### Task requirements
Please turn the rows below into a JSON list of strings with one string per line, skipping any blank lines. Leave the pictures out of the answer.

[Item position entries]

═══

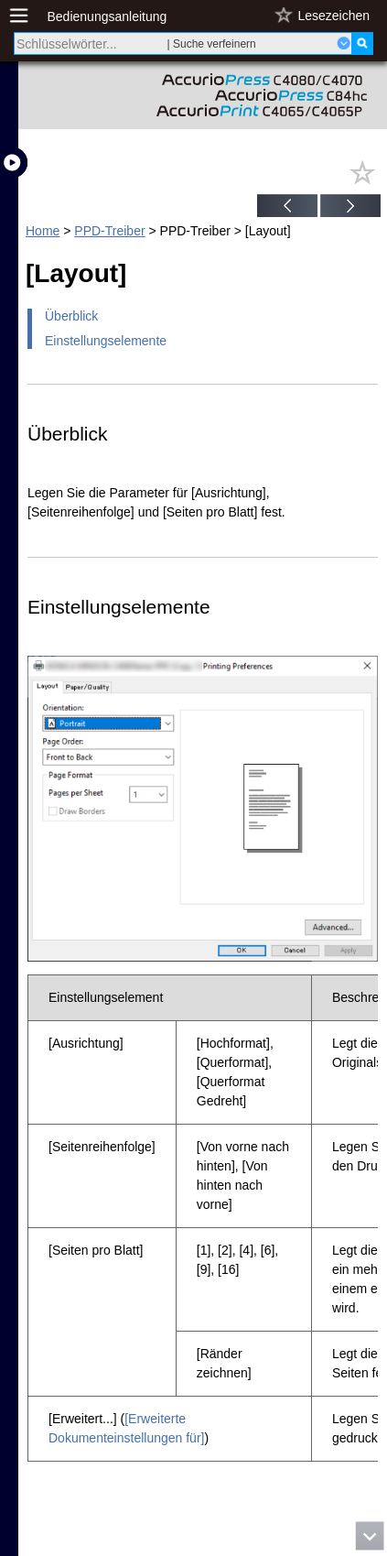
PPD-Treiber (109, 230)
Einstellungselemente (106, 340)
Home (42, 230)
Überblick (71, 316)
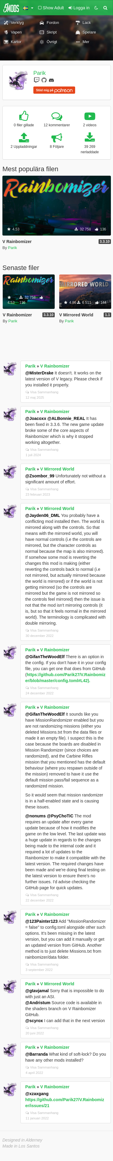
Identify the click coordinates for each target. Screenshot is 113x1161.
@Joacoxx (35, 418)
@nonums (35, 816)
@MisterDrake (39, 373)
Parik (39, 73)
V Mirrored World (57, 469)
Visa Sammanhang (42, 392)
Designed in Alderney (22, 1140)
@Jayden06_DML (42, 515)
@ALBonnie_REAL (66, 418)
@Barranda (36, 1054)
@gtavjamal (37, 990)
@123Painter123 (41, 921)
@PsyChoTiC (60, 816)
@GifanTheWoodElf (45, 656)
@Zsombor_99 (39, 475)
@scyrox (34, 1020)
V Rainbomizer (54, 366)
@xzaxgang (36, 1093)
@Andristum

═══

### Task output
[
  "PPD-Treiber (109, 230)",
  "Einstellungselemente (106, 340)",
  "Home (42, 230)",
  "Überblick (71, 316)",
  "Identify the click coordinates for each target. Screenshot is 113x1161.",
  "@Joacoxx (35, 418)",
  "@nonums (35, 816)",
  "@MisterDrake (39, 373)",
  "Parik (39, 73)",
  "V Mirrored World (57, 469)",
  "Visa Sammanhang (42, 392)",
  "Designed in Alderney (22, 1140)",
  "@Jayden06_DML (42, 515)",
  "@ALBonnie_REAL (66, 418)",
  "@Barranda (36, 1054)",
  "@gtavjamal (37, 990)",
  "@123Painter123 (41, 921)",
  "@PsyChoTiC (60, 816)",
  "@GifanTheWoodElf (45, 656)",
  "@Zsombor_99 (39, 475)",
  "@scyrox (34, 1020)",
  "V Rainbomizer (54, 366)",
  "@xzaxgang (36, 1093)",
  "@Andristum"
]